27.09.2006 — 26.11.2006

The Ten Reasons Room – situated to the right of the entrance desk – has been slightly altered thanks to an installation conceived by the artist Max Sudhues (Münster, 1977). To be seen during nighttime Dschungelfenster Frankfurt, 2006 is an intervention in the small two windows facing the Römerberg. The work reconsiders the nature of the art space and its relationship with the urban space on the one hand – the Römerberg – and with the domestic space, on the other.

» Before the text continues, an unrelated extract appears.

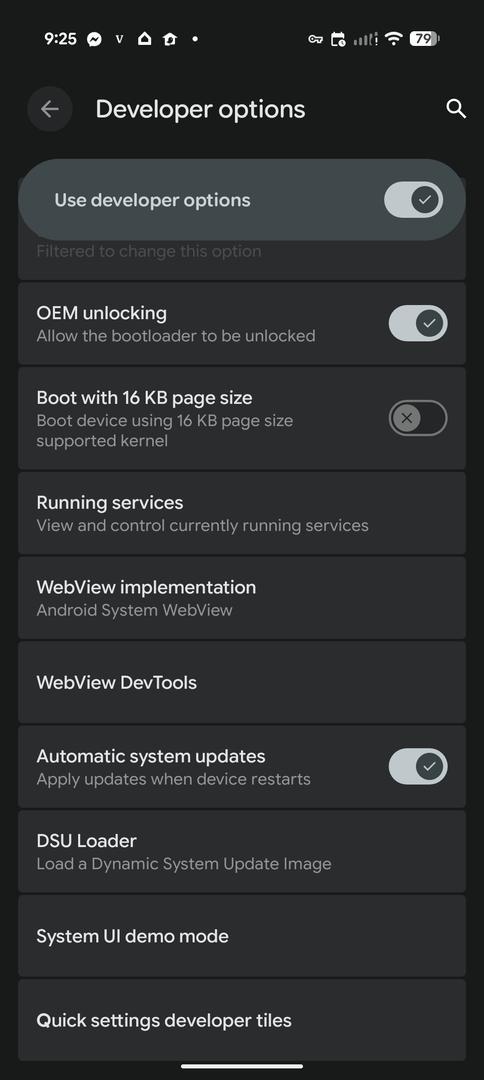Tap the Messenger notification icon
Viewport: 484px width, 1080px height.
[95, 39]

The installation functions at night. Through the windows close to the main entrance of the Frankfurter Kunstverein one could see the shapes of some familiar objects, even plants seem to be on display in the interior like in a home. A warm dim light “showers” the scene: life seems to be going on inside. Looking from the outside, the institution seemed another kind of place, the display invited to a voyeuristic endeavour. We were outside, waiting perhaps to see someone moving, some life going on, but also wanting, desiring to be invited to sit in, to share the singularity of that scene.

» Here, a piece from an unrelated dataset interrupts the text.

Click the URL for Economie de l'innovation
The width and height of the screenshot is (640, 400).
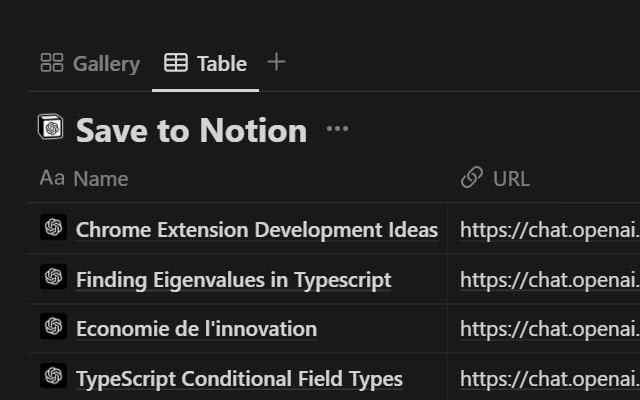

Can the Kunstverein be a home? Is Gemütlichkeit an acceptable feeling to convey in the spectator? When considering the relationship between art and the public sphere, (both the institution and the street) one could recall the brilliant statement of the late Martin Kippenberger who comments, as a reaction to Joseph Beuys, that every artist is a human being. It is in that respect that the intervention of Max Sudhues found a context in the particular space of the Frankfurter Kunstverein.